#### Data records:
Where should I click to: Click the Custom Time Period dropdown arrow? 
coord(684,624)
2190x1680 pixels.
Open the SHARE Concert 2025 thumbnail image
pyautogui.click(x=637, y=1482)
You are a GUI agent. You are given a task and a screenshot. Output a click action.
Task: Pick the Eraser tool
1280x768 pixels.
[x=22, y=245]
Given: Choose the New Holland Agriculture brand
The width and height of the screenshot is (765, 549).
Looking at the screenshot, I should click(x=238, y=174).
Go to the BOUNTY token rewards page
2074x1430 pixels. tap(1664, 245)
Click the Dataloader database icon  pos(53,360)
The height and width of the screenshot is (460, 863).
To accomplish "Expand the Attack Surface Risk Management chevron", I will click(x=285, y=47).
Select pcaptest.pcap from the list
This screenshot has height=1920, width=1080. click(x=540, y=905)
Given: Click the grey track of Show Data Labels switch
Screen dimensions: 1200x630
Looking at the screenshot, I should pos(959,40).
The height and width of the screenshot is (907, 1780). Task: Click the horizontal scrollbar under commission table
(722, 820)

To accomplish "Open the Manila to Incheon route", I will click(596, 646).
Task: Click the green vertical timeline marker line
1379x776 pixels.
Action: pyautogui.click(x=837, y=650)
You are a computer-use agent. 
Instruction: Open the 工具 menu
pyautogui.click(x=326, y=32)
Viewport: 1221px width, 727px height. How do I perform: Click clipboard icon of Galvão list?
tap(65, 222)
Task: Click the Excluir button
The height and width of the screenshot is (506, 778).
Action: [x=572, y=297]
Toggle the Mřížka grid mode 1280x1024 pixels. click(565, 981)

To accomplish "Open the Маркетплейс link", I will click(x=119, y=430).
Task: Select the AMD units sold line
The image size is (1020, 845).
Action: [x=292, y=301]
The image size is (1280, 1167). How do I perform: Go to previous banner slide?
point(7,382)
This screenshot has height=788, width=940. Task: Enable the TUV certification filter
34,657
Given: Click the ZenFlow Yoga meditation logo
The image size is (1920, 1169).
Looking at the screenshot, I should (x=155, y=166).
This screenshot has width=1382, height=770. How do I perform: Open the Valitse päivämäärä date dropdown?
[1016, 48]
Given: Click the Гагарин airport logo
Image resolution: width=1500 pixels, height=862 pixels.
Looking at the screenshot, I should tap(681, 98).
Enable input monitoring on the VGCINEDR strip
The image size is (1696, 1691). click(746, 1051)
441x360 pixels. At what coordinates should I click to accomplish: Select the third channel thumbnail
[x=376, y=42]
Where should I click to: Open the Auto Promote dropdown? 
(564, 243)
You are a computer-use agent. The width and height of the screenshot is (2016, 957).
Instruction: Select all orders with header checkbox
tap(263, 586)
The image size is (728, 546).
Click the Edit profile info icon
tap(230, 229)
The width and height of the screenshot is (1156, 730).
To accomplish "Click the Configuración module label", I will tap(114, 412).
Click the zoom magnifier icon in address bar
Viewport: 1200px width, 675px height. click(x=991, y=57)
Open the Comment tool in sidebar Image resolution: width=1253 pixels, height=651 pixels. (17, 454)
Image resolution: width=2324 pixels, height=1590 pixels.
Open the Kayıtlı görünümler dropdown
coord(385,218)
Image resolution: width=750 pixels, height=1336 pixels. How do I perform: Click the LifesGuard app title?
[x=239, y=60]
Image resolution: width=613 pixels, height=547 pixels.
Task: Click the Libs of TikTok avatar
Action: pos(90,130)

#### Task to complete:
Return the whole listing, keeping every word as it is.

#### Solution to this task:
Where should I click to: Click the Custom Time Period dropdown arrow? 
coord(684,624)
2190x1680 pixels.
Open the SHARE Concert 2025 thumbnail image
pyautogui.click(x=637, y=1482)
You are a GUI agent. You are given a task and a screenshot. Output a click action.
Task: Pick the Eraser tool
1280x768 pixels.
[x=22, y=245]
Given: Choose the New Holland Agriculture brand
The width and height of the screenshot is (765, 549).
Looking at the screenshot, I should click(x=238, y=174).
Go to the BOUNTY token rewards page
2074x1430 pixels. tap(1664, 245)
Click the Dataloader database icon  pos(53,360)
The height and width of the screenshot is (460, 863).
To accomplish "Expand the Attack Surface Risk Management chevron", I will click(x=285, y=47).
Select pcaptest.pcap from the list
This screenshot has height=1920, width=1080. click(x=540, y=905)
Given: Click the grey track of Show Data Labels switch
Screen dimensions: 1200x630
Looking at the screenshot, I should pos(959,40).
The height and width of the screenshot is (907, 1780). Task: Click the horizontal scrollbar under commission table
(722, 820)

To accomplish "Open the Manila to Incheon route", I will click(596, 646).
Task: Click the green vertical timeline marker line
1379x776 pixels.
Action: pyautogui.click(x=837, y=650)
You are a computer-use agent. 
Instruction: Open the 工具 menu
pyautogui.click(x=326, y=32)
Viewport: 1221px width, 727px height. How do I perform: Click clipboard icon of Galvão list?
tap(65, 222)
Task: Click the Excluir button
The height and width of the screenshot is (506, 778).
Action: [x=572, y=297]
Toggle the Mřížka grid mode 1280x1024 pixels. click(565, 981)

To accomplish "Open the Маркетплейс link", I will click(x=119, y=430).
Task: Select the AMD units sold line
The image size is (1020, 845).
Action: [x=292, y=301]
The image size is (1280, 1167). How do I perform: Go to previous banner slide?
point(7,382)
This screenshot has height=788, width=940. Task: Enable the TUV certification filter
34,657
Given: Click the ZenFlow Yoga meditation logo
The image size is (1920, 1169).
Looking at the screenshot, I should (x=155, y=166).
This screenshot has width=1382, height=770. How do I perform: Open the Valitse päivämäärä date dropdown?
[1016, 48]
Given: Click the Гагарин airport logo
Image resolution: width=1500 pixels, height=862 pixels.
Looking at the screenshot, I should tap(681, 98).
Enable input monitoring on the VGCINEDR strip
The image size is (1696, 1691). click(746, 1051)
441x360 pixels. At what coordinates should I click to accomplish: Select the third channel thumbnail
[x=376, y=42]
Where should I click to: Open the Auto Promote dropdown? 
(564, 243)
You are a computer-use agent. The width and height of the screenshot is (2016, 957).
Instruction: Select all orders with header checkbox
tap(263, 586)
The image size is (728, 546).
Click the Edit profile info icon
tap(230, 229)
The width and height of the screenshot is (1156, 730).
To accomplish "Click the Configuración module label", I will tap(114, 412).
Click the zoom magnifier icon in address bar
Viewport: 1200px width, 675px height. click(x=991, y=57)
Open the Comment tool in sidebar Image resolution: width=1253 pixels, height=651 pixels. (17, 454)
Image resolution: width=2324 pixels, height=1590 pixels.
Open the Kayıtlı görünümler dropdown
coord(385,218)
Image resolution: width=750 pixels, height=1336 pixels. How do I perform: Click the LifesGuard app title?
[x=239, y=60]
Image resolution: width=613 pixels, height=547 pixels.
Task: Click the Libs of TikTok avatar
Action: pos(90,130)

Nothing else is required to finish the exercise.